> _Exercise objective_
Would you repeat every line below exactly, please?

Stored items
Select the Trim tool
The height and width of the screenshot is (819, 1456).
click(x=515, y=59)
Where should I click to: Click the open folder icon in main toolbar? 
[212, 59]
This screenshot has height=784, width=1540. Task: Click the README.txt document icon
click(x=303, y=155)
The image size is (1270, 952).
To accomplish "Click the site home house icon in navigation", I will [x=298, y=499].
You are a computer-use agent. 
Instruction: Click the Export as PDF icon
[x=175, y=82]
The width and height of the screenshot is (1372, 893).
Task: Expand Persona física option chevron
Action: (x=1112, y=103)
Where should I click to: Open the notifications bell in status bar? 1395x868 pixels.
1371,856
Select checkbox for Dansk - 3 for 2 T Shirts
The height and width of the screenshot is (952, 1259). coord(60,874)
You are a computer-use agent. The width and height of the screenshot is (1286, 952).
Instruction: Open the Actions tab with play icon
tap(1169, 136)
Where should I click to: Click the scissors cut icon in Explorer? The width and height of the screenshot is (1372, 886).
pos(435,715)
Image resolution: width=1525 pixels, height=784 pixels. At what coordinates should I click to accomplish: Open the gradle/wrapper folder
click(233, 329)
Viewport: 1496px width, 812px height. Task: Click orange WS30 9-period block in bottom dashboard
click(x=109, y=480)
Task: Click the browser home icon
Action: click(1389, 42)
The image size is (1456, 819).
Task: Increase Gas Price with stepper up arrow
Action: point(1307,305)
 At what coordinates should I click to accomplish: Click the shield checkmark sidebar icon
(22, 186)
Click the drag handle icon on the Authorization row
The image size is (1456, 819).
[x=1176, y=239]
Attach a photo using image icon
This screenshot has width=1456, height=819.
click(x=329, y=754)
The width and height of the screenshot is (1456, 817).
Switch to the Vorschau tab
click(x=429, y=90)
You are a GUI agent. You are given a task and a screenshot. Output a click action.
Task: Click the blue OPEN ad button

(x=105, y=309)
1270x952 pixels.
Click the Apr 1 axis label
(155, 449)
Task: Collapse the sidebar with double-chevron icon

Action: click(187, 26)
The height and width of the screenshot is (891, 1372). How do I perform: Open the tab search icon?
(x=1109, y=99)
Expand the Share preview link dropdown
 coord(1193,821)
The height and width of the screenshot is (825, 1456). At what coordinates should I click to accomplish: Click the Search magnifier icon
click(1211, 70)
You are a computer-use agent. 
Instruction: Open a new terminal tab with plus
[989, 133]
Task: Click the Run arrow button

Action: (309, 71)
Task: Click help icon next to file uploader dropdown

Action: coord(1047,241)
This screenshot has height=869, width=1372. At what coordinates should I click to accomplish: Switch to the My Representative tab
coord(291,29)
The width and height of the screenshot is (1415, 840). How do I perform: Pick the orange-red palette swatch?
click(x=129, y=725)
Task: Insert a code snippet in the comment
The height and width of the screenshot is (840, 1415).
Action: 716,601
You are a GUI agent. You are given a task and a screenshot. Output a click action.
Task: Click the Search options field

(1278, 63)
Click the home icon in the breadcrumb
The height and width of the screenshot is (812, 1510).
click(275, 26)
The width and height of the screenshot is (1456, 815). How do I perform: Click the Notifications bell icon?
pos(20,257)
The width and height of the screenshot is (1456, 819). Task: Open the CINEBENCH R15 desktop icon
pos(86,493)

> _Task solution_
Select the Trim tool
The height and width of the screenshot is (819, 1456).
click(x=515, y=59)
Where should I click to: Click the open folder icon in main toolbar? 
[212, 59]
This screenshot has height=784, width=1540. Task: Click the README.txt document icon
click(x=303, y=155)
The image size is (1270, 952).
To accomplish "Click the site home house icon in navigation", I will [x=298, y=499].
You are a computer-use agent. 
Instruction: Click the Export as PDF icon
[x=175, y=82]
The width and height of the screenshot is (1372, 893).
Task: Expand Persona física option chevron
Action: (x=1112, y=103)
Where should I click to: Open the notifications bell in status bar? 1395x868 pixels.
1371,856
Select checkbox for Dansk - 3 for 2 T Shirts
The height and width of the screenshot is (952, 1259). coord(60,874)
You are a computer-use agent. The width and height of the screenshot is (1286, 952).
Instruction: Open the Actions tab with play icon
tap(1169, 136)
Where should I click to: Click the scissors cut icon in Explorer? The width and height of the screenshot is (1372, 886).
pos(435,715)
Image resolution: width=1525 pixels, height=784 pixels. At what coordinates should I click to accomplish: Open the gradle/wrapper folder
click(233, 329)
Viewport: 1496px width, 812px height. Task: Click orange WS30 9-period block in bottom dashboard
click(x=109, y=480)
Task: Click the browser home icon
Action: click(1389, 42)
The image size is (1456, 819).
Task: Increase Gas Price with stepper up arrow
Action: point(1307,305)
 At what coordinates should I click to accomplish: Click the shield checkmark sidebar icon
(22, 186)
Click the drag handle icon on the Authorization row
The image size is (1456, 819).
[x=1176, y=239]
Attach a photo using image icon
This screenshot has width=1456, height=819.
click(x=329, y=754)
The width and height of the screenshot is (1456, 817).
Switch to the Vorschau tab
click(x=429, y=90)
You are a GUI agent. You are given a task and a screenshot. Output a click action.
Task: Click the blue OPEN ad button

(x=105, y=309)
1270x952 pixels.
Click the Apr 1 axis label
(155, 449)
Task: Collapse the sidebar with double-chevron icon

Action: click(187, 26)
The height and width of the screenshot is (891, 1372). How do I perform: Open the tab search icon?
(x=1109, y=99)
Expand the Share preview link dropdown
 coord(1193,821)
The height and width of the screenshot is (825, 1456). At what coordinates should I click to accomplish: Click the Search magnifier icon
click(1211, 70)
You are a computer-use agent. 
Instruction: Open a new terminal tab with plus
[989, 133]
Task: Click the Run arrow button

Action: (309, 71)
Task: Click help icon next to file uploader dropdown

Action: coord(1047,241)
This screenshot has height=869, width=1372. At what coordinates should I click to accomplish: Switch to the My Representative tab
coord(291,29)
The width and height of the screenshot is (1415, 840). How do I perform: Pick the orange-red palette swatch?
click(x=129, y=725)
Task: Insert a code snippet in the comment
The height and width of the screenshot is (840, 1415).
Action: 716,601
You are a GUI agent. You are given a task and a screenshot. Output a click action.
Task: Click the Search options field

(1278, 63)
Click the home icon in the breadcrumb
The height and width of the screenshot is (812, 1510).
click(275, 26)
The width and height of the screenshot is (1456, 815). How do I perform: Click the Notifications bell icon?
pos(20,257)
The width and height of the screenshot is (1456, 819). Task: Open the CINEBENCH R15 desktop icon
pos(86,493)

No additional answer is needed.